A reduced wheat harvest in China due to drought could increase inflationary pressure in the remainder of this year, the China Securities Journal said on Monday, citing government price analysts. A spike in wheat and corn prices last autumn fed into a rise in China's consumer price index, and sparked concerns among central planners that rampant growth in China's food processing and ethanol industries would endanger food security.
"A lower wheat harvest could lift wheat prices, or at least could send a signal to market players to bet on a rise," the newspaper cited XU Lansing, an economist at the price forecast centre of the National Development Reform Commission, China's top planning body.
State-backed think-tank China National Grain and Oils Information Centre this month estimated that China's wheat harvest this summer could fall to 96.43 tonnes, from 99.31 million tonnes in 2006.
Wheat output for the year could fall by 2.5 percent compared with last year, it forecast. CNGOIC estimated that the corn harvest this year could inch up by 1 million tonnes, or 0.6 percent.

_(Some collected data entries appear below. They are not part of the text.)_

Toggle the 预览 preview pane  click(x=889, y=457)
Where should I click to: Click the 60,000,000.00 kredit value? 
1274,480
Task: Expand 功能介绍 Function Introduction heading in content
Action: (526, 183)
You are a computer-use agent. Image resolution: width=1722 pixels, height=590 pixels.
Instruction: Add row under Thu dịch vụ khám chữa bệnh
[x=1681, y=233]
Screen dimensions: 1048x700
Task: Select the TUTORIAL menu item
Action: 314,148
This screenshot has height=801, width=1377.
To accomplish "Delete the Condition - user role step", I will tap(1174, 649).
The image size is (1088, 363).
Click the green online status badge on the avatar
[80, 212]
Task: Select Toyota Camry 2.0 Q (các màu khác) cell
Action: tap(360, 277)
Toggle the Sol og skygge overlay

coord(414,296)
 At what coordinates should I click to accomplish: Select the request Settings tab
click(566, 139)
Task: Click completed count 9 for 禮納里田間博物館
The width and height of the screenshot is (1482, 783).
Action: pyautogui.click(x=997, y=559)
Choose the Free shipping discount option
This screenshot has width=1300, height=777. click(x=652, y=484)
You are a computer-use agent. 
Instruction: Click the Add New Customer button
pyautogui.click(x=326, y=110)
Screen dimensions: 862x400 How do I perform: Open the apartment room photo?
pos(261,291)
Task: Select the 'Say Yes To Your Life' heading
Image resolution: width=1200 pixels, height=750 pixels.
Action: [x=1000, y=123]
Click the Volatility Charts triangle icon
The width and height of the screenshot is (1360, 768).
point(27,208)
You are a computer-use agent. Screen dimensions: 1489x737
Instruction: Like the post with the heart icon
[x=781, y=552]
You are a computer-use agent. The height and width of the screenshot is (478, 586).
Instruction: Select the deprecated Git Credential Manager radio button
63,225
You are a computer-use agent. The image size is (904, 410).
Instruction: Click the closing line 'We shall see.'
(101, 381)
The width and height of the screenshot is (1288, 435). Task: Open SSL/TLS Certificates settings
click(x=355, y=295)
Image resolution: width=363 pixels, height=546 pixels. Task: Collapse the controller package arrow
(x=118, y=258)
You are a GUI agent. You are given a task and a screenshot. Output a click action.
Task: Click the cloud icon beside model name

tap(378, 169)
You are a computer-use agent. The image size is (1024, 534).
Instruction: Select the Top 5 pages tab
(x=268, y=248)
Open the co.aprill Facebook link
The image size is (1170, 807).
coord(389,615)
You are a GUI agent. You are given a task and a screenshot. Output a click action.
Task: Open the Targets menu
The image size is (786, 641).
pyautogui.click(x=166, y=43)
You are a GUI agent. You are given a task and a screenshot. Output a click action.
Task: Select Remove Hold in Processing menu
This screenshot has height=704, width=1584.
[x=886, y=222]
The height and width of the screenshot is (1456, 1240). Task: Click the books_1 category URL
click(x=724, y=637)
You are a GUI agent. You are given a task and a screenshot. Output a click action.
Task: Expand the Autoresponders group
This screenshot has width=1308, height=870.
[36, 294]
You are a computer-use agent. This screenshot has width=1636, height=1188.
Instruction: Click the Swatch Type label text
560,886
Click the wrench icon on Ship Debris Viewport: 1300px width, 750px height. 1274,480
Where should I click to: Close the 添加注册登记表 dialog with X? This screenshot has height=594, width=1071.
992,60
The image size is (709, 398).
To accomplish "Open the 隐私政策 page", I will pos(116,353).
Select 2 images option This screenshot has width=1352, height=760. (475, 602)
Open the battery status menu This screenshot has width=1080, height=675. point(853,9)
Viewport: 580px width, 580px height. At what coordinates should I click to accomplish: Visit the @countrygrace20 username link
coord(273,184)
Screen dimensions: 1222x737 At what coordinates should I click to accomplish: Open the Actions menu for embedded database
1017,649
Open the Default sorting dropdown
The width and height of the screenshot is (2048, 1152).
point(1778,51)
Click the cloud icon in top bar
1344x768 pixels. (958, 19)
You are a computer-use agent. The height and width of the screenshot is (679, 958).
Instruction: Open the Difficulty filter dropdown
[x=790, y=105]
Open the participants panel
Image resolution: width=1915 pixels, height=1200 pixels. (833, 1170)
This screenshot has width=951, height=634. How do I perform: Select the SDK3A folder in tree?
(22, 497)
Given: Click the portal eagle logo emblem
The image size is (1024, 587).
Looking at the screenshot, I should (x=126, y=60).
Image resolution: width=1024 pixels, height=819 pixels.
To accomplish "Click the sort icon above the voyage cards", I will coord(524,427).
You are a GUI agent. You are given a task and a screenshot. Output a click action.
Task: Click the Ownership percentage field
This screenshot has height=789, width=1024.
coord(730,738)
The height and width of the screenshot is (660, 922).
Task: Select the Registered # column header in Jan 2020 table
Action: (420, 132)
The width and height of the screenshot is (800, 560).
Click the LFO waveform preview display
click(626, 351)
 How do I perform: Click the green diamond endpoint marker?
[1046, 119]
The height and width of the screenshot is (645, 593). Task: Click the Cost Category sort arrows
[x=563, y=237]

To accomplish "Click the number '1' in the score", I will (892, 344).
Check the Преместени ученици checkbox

Corn prices have climbed sharply in China since mid-2006, and state reserves are estimated to be very low. China's annual consumer inflation slowed a touch in April to 3.0 percent from a more than two-year high of 3.3 percent in March, reflecting a rise in food prices, the main driver of inflation in the past several months.
Food prices rose an annual 7.1 percent in April, slowing from 7.7 percent in March. Stripping out food, April inflation was just 1.0 percent. Wheat prices in Zhengzhou are now almost 9 percent higher than they were this time last year.
Wheat flour prices are about 4 percent higher. Corn prices in Dalliance are up 18 percent, compared with May of last year. Cornstarch prices are up 19 percent.